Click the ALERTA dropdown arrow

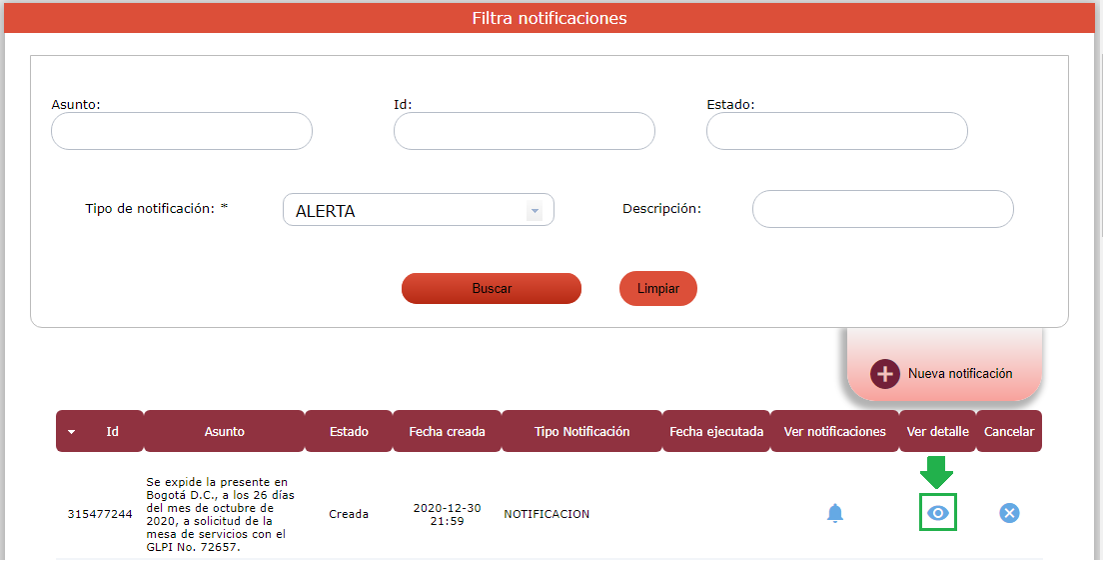(x=535, y=211)
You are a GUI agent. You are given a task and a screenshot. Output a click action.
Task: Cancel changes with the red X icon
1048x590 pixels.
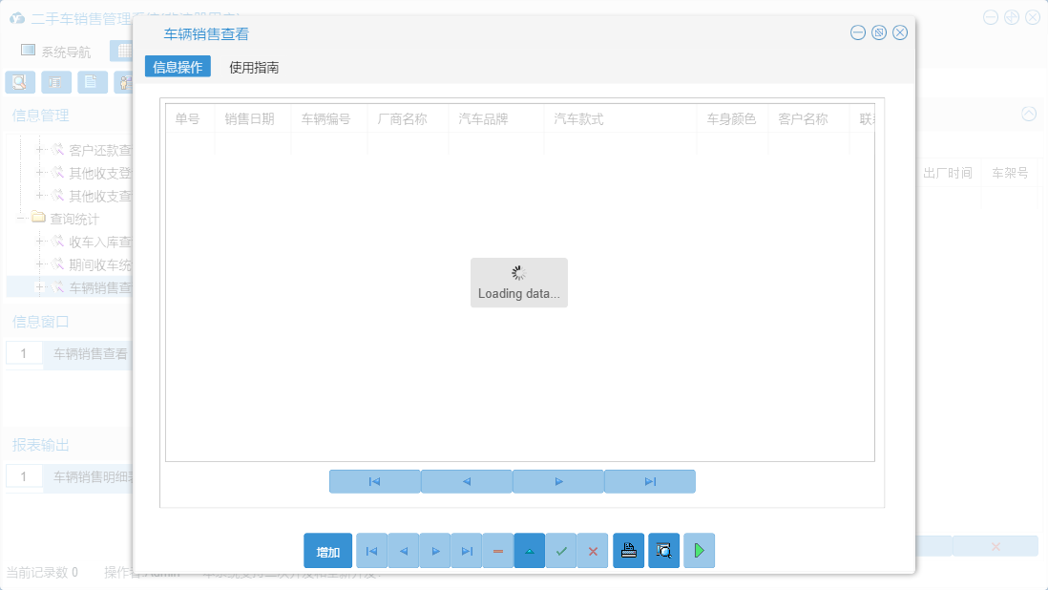593,550
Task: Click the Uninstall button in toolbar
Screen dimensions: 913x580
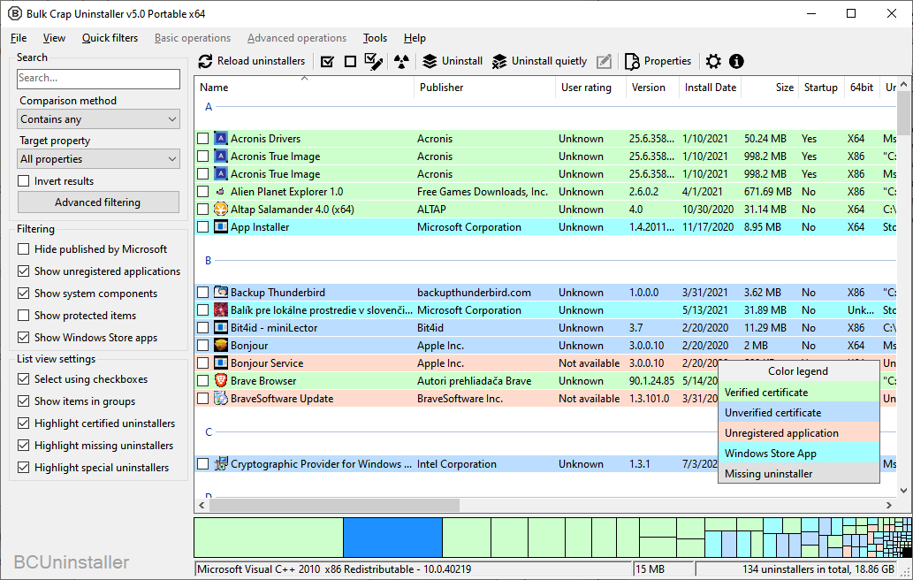Action: [x=453, y=61]
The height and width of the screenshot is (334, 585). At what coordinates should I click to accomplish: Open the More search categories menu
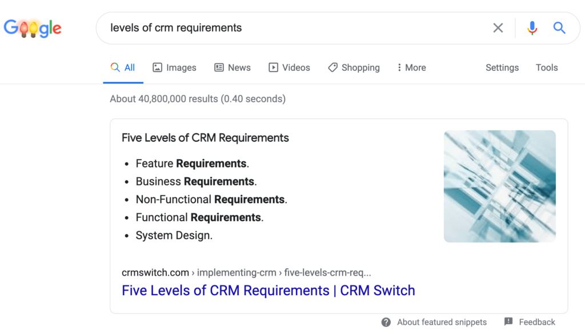[411, 67]
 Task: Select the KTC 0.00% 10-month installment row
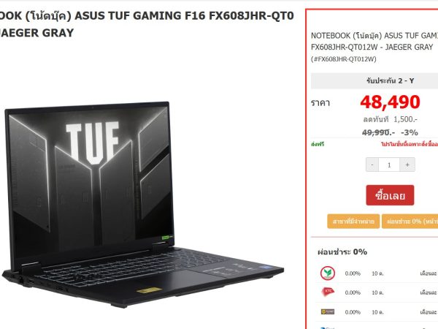point(377,292)
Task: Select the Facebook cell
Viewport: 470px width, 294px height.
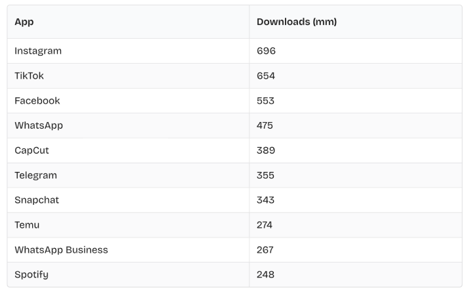Action: 37,101
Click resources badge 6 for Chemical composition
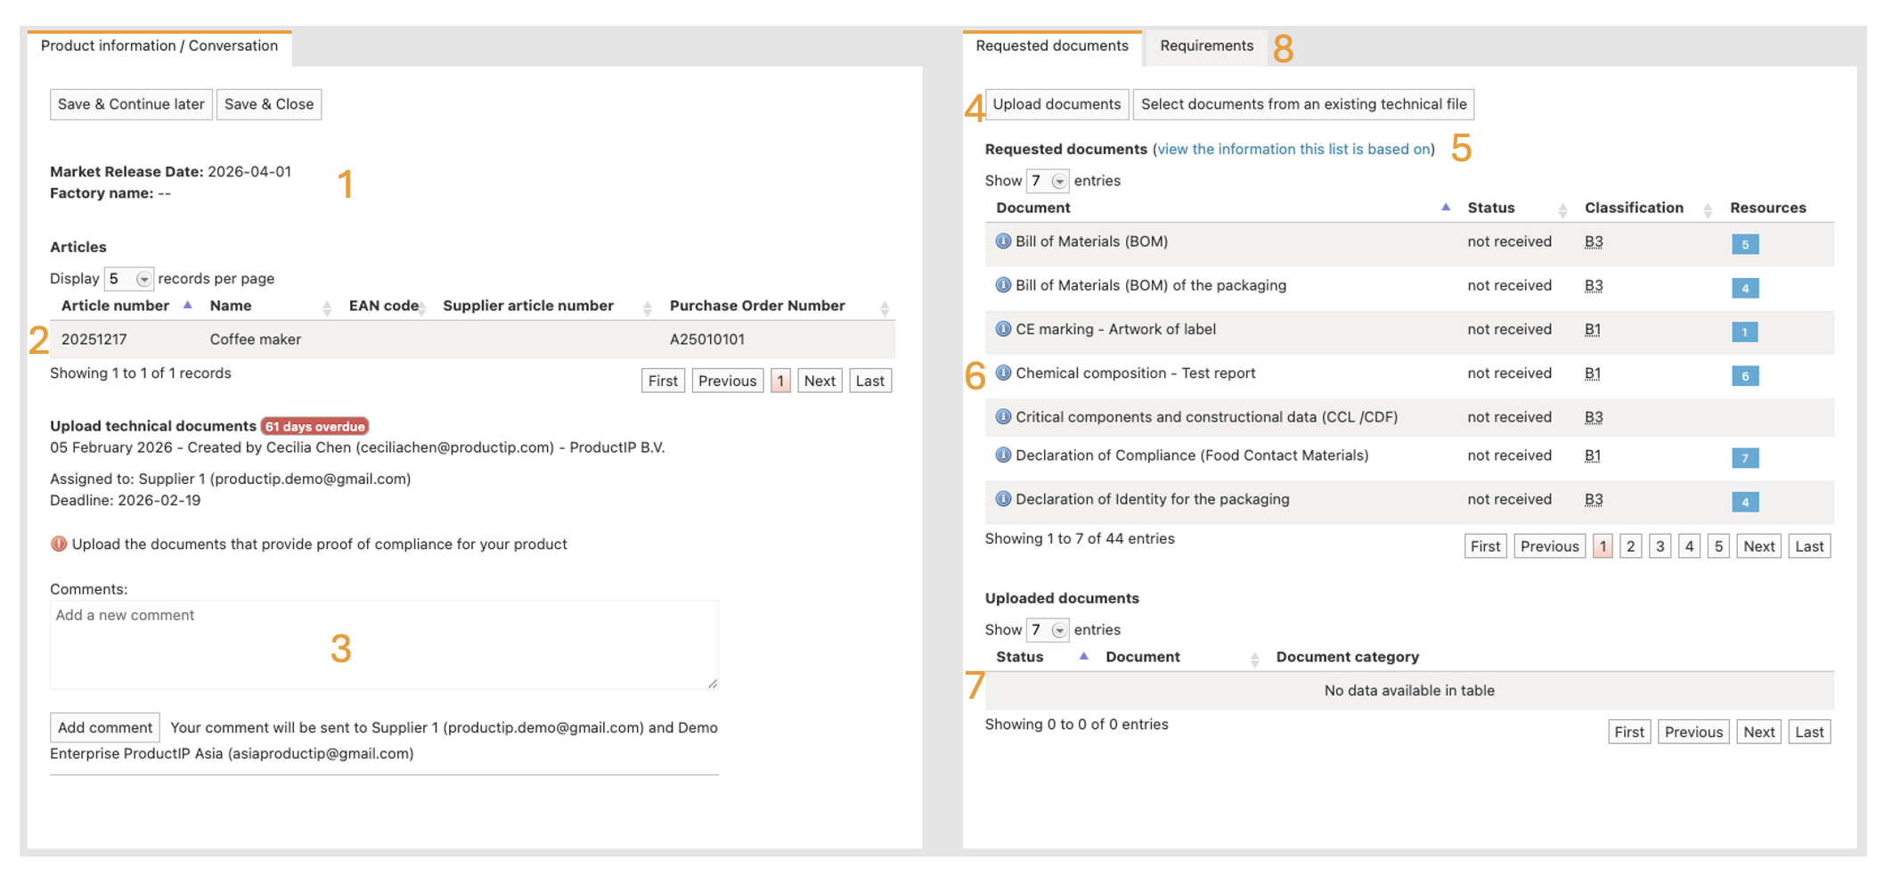Viewport: 1901px width, 877px height. pos(1744,376)
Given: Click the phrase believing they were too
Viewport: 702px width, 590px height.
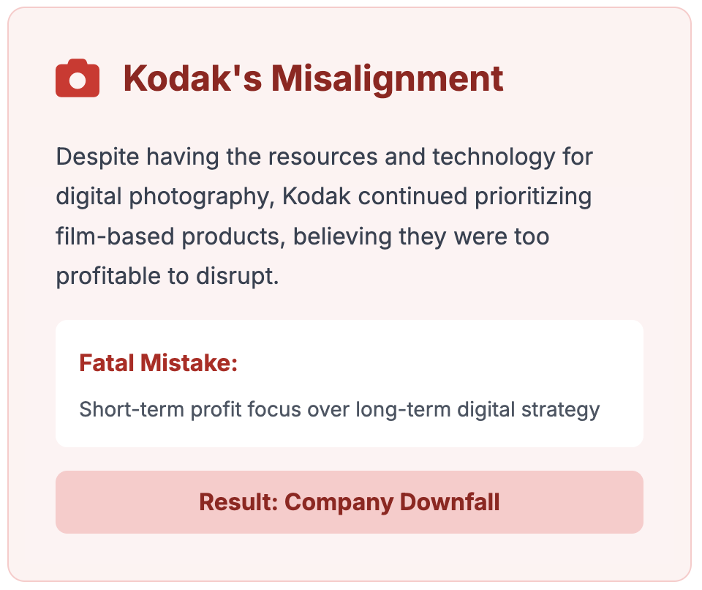Looking at the screenshot, I should pos(421,236).
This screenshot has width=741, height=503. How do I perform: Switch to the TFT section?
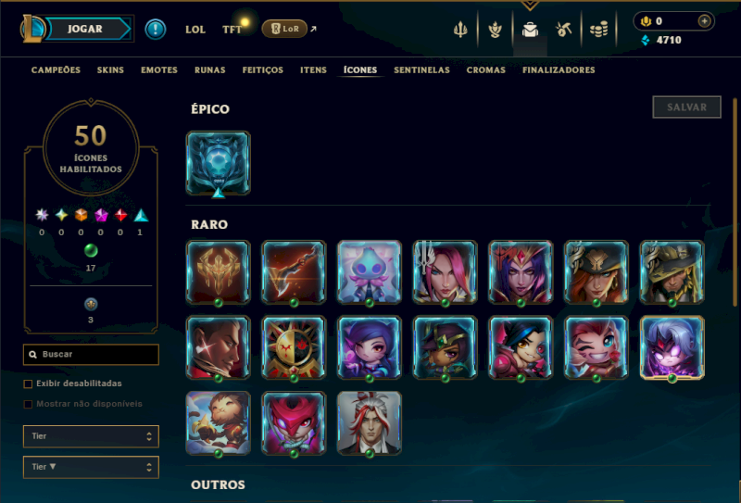coord(232,30)
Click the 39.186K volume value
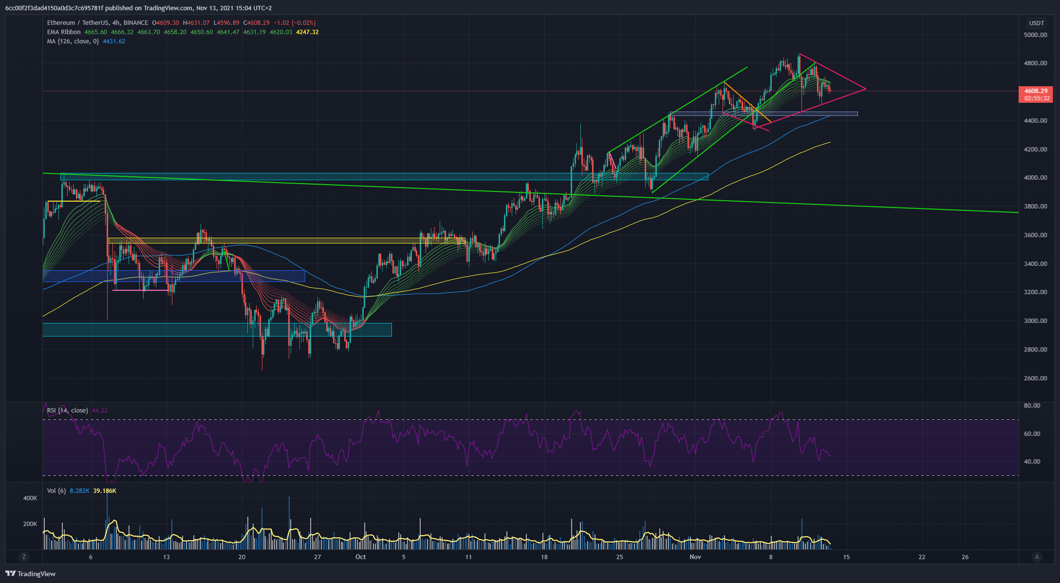This screenshot has width=1060, height=583. tap(105, 491)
▬▬▬
Written exercise: Reproduce every one of the items above word for word, leaving out the pictures.

Result for this task:
Click the ALERTA dropdown arrow

(x=535, y=211)
You are a GUI agent. You are given a task and a screenshot. Output a click action.
Task: Cancel changes with the red X icon
1048x590 pixels.
593,550
Task: Click the Uninstall button in toolbar
Screen dimensions: 913x580
Action: [x=453, y=61]
The height and width of the screenshot is (334, 585). At what coordinates should I click to accomplish: Open the More search categories menu
[411, 67]
 Task: Select the KTC 0.00% 10-month installment row
point(377,292)
Task: Select the Facebook cell
Viewport: 470px width, 294px height.
Action: 37,101
Click resources badge 6 for Chemical composition
Viewport: 1901px width, 877px height. pos(1744,376)
Given: Click the phrase believing they were too
Viewport: 702px width, 590px height.
Looking at the screenshot, I should pos(421,236).
This screenshot has width=741, height=503. How do I perform: Switch to the TFT section?
coord(232,30)
Click the 39.186K volume value
This screenshot has width=1060, height=583. tap(105, 491)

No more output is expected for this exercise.